I had a hunch the plastic should be #1 or #2 grade however the bottom of the cooler doesn't actually contain the recycle triangle that I am familiar with on all other bottles however it does contain a circle with numbers from 1-9 and an arrow pointing towards the number #2. I wonder if this represents the 9 possible different plastic types and it's saying it's type #2 that makes sense to me but I haven't really seen anything like that before other than the typical triangle.


----------



## sly22guy (Nov 27, 2010)

There are plenty of people out there who use 30 gal brute trash cans for large batches. Many on here do. So yes i would say that your cooler would be just fine. Just make sure to sanitize it well. Hum an insulated primary with a spout! What could be better! Think i might just go pick one up myself!


----------



## Wade E (Nov 27, 2010)

Some of thise Brutes are very good quality food grade cans. I think its the white, gray and yellow that are food grade, not sure about the yellow as it could be blue but its one of thise 2 last colors.


----------



## Medieval (Nov 27, 2010)

Thanks all, It's an extra container thats laying around which I thought might work if I wanted to work on smaller batches and not have to sacrafice a larger fermenter for a smaller batch. I'll surely give the igloo a try for a small batch.

I was trying to figure out which buckets could be used as a primary fermenter.. For example I might be able to get my hands on some Pickle buckets and wondered if that is the same type of bucket wine shops are selling for 15$ bucks. . I have seen many wine shops sell the buckets and they say there "special" how special really? Just food grade type plastic material as I understand correct? 
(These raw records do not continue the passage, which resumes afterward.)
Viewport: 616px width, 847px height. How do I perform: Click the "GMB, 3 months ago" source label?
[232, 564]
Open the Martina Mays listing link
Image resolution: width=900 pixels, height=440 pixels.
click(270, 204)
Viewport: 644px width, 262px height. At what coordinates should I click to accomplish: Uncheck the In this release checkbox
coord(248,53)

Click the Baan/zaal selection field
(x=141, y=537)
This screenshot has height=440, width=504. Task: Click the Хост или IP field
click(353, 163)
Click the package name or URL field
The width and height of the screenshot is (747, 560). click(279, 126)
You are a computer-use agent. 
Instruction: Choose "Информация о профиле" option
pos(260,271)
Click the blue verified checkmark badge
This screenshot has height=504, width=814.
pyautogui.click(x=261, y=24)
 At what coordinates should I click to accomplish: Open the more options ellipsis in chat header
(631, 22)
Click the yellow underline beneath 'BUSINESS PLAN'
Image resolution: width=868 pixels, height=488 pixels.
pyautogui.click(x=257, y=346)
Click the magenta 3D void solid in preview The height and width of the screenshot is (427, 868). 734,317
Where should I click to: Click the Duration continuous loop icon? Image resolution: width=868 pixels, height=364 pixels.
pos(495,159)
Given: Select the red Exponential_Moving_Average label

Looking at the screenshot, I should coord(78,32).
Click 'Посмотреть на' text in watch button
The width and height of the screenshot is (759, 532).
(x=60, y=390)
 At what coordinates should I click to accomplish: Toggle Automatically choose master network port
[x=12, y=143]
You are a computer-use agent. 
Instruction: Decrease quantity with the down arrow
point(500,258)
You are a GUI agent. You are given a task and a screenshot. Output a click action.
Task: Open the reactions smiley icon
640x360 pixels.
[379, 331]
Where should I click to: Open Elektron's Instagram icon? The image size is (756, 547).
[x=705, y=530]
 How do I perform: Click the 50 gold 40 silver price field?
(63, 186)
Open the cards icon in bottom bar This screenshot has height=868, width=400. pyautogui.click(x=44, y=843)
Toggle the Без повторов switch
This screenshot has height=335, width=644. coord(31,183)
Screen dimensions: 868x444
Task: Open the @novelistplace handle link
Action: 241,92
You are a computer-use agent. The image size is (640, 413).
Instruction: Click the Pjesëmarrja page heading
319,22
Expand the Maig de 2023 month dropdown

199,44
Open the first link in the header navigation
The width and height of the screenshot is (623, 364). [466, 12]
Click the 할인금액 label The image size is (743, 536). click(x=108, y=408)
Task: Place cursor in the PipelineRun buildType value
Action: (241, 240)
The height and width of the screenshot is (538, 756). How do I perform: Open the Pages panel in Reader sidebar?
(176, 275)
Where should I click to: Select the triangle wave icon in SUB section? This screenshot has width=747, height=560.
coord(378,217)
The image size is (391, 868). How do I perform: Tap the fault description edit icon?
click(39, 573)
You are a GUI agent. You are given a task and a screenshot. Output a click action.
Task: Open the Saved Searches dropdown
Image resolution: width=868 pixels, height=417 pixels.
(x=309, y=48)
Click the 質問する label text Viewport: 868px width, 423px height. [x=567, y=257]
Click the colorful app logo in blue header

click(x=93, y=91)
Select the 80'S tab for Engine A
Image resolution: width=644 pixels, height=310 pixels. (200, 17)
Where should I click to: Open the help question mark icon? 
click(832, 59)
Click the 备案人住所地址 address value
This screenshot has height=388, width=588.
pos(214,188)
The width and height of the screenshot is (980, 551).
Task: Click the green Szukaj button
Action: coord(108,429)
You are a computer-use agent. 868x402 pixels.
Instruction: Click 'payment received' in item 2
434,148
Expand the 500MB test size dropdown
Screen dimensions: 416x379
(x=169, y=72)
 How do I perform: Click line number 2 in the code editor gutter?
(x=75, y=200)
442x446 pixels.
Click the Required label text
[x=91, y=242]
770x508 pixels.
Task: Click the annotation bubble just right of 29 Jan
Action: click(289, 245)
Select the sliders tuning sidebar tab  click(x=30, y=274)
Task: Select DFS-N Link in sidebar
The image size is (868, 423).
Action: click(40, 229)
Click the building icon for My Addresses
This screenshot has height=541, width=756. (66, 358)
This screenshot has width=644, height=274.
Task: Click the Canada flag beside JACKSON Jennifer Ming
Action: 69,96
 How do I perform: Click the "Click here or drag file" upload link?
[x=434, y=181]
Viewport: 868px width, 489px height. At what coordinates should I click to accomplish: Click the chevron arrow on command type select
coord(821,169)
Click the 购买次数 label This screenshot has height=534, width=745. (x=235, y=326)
The free bucket would be worth every penny but just trying to make sure I don't mess up a batch using the wrong buckets


----------



## diggerdan17 (Nov 27, 2010)

I was out jogging one day and saw a pick up truck fly be me with great speed and his 8 gallon orange Gatorade cooler flew out of the back of his truck and into the ditch. I ran over and carried it home and have been using it very successfully as a primary fermenter for over a year. These are great and they have a spigot on the bottom and are marked on the inside for litres and gallons.



What a great find for me!


Digger


----------



## sly22guy (Nov 28, 2010)

You should be fine with the pickle bucket, as it was used in food products it should be food grade. 

A good place to check is ice cream shops (ie Bruster's Ice Cream) They get large fruit buckets in to make there ice cream with and then just throw out the buckets. Or if there is a Jelly plant or any type of large food mfg plant near you they will most likely have all the buckets you could ever need & they usually have lids too! Most of them you will find will be 5 gal but hey if there free just use two to make a 6 gal batch! 

Btw Colman & igloo both make coolers up too 10 Gal! And if you have a huge batch most of there chest coolers have drains too!


----------



## Wade E (Nov 28, 2010)

Those coolers make great conversions to Beer making HLT's or MLT's. Here's a pic of what I did with mine.


----------



## sly22guy (Nov 28, 2010)

Nice! Like that alum Cart you built too!


----------